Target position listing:
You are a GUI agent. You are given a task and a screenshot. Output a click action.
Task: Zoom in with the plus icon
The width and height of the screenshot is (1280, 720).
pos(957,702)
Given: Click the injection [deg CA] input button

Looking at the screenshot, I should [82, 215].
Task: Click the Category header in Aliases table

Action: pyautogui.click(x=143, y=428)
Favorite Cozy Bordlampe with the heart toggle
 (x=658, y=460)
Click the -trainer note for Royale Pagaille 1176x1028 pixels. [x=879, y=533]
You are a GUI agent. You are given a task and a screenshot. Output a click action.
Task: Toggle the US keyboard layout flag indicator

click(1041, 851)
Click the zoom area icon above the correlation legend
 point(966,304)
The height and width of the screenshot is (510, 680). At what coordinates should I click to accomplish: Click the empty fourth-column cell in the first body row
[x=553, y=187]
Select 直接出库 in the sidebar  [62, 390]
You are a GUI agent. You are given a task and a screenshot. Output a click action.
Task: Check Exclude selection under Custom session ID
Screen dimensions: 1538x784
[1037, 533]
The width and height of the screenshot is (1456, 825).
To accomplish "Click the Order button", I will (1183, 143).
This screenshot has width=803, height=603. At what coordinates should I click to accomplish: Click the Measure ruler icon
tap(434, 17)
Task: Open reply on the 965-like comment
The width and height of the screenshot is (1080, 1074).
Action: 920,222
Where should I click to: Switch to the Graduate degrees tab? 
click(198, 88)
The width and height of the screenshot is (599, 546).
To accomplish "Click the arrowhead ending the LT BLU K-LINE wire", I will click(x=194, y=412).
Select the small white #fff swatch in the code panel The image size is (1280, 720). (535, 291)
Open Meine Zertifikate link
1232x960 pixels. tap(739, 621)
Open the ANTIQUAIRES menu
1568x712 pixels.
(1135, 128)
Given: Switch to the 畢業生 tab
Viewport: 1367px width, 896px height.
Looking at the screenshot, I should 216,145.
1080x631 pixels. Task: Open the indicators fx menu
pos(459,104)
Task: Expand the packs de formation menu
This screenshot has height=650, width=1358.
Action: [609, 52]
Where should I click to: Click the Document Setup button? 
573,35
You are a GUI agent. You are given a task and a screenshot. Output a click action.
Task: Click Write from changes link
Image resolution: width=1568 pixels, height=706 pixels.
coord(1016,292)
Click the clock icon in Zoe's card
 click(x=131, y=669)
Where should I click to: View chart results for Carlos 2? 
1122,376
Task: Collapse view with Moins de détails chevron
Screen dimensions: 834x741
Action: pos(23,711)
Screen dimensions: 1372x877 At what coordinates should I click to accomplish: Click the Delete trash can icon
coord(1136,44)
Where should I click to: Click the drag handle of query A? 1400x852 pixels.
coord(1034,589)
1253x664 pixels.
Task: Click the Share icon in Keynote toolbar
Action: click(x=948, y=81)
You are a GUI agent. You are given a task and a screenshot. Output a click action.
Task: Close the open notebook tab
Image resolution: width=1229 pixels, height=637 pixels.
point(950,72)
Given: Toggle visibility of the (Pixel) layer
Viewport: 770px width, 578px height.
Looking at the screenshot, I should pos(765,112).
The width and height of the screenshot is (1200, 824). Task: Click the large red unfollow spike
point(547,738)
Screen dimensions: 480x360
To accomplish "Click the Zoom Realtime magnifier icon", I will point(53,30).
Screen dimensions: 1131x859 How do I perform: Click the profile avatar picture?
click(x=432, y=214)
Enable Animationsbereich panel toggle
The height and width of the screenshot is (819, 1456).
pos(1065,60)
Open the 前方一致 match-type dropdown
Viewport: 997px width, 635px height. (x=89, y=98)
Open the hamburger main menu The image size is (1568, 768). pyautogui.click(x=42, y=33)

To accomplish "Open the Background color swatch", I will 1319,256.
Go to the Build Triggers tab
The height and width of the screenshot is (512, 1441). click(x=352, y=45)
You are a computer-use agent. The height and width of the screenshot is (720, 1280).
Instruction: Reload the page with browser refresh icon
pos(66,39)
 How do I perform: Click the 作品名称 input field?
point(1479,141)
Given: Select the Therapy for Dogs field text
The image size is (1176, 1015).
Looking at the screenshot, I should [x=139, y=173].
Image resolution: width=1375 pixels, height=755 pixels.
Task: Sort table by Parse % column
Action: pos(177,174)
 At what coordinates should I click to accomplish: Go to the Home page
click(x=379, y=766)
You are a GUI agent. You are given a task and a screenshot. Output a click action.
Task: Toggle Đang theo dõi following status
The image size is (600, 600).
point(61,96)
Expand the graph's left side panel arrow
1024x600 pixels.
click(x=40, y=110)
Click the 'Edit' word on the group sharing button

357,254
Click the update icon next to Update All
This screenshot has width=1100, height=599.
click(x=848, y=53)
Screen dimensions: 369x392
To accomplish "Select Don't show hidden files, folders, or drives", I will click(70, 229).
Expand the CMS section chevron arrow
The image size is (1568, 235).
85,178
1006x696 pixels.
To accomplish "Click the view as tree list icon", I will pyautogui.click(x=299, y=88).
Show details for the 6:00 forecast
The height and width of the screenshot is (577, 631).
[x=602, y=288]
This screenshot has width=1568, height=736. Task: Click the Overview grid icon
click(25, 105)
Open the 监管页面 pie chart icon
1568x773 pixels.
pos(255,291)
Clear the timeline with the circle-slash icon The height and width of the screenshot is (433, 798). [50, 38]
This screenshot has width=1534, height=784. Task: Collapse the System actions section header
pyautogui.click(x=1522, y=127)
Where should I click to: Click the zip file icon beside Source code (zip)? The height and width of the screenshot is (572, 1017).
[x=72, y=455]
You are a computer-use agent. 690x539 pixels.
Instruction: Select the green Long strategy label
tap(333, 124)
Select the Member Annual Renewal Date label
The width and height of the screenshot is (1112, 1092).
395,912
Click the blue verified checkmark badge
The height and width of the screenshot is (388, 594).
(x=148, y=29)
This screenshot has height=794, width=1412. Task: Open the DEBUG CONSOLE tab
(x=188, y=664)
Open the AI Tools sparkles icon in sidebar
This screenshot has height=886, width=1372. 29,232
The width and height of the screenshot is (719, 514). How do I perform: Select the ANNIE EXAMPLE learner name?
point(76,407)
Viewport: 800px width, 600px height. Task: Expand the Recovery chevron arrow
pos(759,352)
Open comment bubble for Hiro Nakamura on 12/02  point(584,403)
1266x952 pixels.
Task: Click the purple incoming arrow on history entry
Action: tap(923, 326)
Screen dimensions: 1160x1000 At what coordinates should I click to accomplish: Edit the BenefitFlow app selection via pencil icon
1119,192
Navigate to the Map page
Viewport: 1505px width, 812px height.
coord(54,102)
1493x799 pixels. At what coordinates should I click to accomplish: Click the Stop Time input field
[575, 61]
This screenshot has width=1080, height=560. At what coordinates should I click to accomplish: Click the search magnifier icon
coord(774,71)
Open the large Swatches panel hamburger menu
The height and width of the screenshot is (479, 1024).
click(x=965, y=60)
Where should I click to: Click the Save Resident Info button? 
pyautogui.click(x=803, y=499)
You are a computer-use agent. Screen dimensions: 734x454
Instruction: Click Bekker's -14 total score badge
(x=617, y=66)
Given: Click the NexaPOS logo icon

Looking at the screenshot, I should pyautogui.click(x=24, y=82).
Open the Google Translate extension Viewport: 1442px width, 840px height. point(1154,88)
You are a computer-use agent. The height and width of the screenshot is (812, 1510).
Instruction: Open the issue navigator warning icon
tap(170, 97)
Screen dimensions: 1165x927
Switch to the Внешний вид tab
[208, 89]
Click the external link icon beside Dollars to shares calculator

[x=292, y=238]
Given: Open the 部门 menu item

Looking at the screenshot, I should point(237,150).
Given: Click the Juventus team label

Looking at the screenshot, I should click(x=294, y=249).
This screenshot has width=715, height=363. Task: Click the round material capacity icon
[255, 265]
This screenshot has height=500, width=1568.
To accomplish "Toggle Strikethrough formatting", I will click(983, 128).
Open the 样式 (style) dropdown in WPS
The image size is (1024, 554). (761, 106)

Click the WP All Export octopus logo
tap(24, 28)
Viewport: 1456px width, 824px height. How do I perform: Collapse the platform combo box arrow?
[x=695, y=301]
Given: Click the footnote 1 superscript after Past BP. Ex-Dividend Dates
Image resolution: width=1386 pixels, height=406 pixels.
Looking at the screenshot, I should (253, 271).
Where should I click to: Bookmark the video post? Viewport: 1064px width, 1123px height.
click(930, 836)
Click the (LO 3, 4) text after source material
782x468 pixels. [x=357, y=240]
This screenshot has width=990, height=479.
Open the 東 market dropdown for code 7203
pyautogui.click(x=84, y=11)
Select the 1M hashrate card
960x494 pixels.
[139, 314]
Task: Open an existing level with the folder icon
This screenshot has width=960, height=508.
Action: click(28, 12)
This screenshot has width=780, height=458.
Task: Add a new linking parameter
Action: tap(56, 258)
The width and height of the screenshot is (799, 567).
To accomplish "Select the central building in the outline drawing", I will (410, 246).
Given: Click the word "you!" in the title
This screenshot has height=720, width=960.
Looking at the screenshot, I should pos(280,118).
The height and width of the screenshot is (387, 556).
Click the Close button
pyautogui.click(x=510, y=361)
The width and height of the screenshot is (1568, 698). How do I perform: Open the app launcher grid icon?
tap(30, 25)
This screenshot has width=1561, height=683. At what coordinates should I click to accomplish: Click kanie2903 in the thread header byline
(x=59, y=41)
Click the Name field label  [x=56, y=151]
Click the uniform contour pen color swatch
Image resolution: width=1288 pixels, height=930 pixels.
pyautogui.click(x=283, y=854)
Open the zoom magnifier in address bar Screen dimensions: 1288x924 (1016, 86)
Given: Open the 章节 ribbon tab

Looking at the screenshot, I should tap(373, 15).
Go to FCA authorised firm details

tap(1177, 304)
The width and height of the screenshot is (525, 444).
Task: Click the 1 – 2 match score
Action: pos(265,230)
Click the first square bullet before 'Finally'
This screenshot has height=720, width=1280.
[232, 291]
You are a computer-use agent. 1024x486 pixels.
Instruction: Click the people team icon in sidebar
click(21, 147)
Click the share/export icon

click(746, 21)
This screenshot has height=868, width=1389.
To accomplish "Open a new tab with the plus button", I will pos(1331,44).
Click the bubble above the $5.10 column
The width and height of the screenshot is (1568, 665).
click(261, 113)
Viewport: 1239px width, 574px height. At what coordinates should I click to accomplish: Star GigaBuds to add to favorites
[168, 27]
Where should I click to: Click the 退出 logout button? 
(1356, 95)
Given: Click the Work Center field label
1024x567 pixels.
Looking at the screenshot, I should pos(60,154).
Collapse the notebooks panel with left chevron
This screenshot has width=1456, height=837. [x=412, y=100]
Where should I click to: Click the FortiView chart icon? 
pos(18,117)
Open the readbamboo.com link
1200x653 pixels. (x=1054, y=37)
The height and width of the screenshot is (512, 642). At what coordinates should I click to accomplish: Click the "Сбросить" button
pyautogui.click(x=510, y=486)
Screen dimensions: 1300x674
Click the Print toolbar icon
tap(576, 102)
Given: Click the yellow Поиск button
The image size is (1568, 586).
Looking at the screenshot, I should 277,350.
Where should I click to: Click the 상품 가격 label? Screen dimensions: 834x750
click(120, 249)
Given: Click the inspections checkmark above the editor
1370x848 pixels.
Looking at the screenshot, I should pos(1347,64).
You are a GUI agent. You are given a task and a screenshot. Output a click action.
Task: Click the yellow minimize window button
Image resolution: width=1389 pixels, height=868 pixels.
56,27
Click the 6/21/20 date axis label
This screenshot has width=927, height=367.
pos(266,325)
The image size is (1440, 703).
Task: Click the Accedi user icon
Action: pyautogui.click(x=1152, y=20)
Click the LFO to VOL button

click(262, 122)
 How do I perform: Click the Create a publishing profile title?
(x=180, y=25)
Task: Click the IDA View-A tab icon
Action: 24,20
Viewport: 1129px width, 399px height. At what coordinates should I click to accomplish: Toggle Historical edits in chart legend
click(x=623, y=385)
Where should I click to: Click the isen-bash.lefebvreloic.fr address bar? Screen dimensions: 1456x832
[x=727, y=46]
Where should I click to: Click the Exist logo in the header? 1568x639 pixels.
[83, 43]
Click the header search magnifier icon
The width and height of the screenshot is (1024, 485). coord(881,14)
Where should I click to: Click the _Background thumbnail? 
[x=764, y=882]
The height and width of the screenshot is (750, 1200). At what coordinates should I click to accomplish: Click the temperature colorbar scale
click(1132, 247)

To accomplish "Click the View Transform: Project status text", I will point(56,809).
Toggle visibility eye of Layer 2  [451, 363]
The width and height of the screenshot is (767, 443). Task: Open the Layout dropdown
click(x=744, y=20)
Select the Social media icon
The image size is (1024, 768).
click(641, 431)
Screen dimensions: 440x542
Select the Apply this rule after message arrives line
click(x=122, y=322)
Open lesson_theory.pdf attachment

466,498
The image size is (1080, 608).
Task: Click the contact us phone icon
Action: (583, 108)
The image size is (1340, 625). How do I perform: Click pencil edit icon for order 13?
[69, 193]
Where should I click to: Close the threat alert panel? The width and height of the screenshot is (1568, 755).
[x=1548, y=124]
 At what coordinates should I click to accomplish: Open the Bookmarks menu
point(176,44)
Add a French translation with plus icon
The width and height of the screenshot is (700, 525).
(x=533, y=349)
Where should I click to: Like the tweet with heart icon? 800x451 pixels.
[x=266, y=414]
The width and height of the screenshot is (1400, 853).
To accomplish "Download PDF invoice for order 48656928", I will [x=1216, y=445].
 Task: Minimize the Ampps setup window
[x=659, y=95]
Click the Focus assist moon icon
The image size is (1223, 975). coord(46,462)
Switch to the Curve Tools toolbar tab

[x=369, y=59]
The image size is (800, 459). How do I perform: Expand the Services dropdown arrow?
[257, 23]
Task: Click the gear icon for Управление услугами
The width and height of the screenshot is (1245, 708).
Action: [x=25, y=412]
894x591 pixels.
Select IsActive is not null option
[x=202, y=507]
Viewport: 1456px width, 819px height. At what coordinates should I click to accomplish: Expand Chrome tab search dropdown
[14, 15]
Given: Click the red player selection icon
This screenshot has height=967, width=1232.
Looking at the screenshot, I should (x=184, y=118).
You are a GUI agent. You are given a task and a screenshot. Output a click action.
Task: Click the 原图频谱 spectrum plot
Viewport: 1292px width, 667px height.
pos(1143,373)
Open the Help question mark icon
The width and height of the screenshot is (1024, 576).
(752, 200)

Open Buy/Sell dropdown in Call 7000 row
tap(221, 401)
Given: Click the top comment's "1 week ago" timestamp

Short task: Copy out the lines of the listing unchanged, from the line containing "Task: Minimize the Ampps setup window" through the end of the listing.

Answer to the task:
 Task: Minimize the Ampps setup window
[x=659, y=95]
Click the Focus assist moon icon
The image size is (1223, 975). coord(46,462)
Switch to the Curve Tools toolbar tab

[x=369, y=59]
The image size is (800, 459). How do I perform: Expand the Services dropdown arrow?
[257, 23]
Task: Click the gear icon for Управление услугами
The width and height of the screenshot is (1245, 708).
Action: [x=25, y=412]
894x591 pixels.
Select IsActive is not null option
[x=202, y=507]
Viewport: 1456px width, 819px height. At what coordinates should I click to accomplish: Expand Chrome tab search dropdown
[14, 15]
Given: Click the red player selection icon
This screenshot has height=967, width=1232.
Looking at the screenshot, I should (x=184, y=118).
You are a GUI agent. You are given a task and a screenshot. Output a click action.
Task: Click the 原图频谱 spectrum plot
Viewport: 1292px width, 667px height.
pos(1143,373)
Open the Help question mark icon
The width and height of the screenshot is (1024, 576).
(752, 200)

Open Buy/Sell dropdown in Call 7000 row
tap(221, 401)
Given: Click the top comment's "1 week ago" timestamp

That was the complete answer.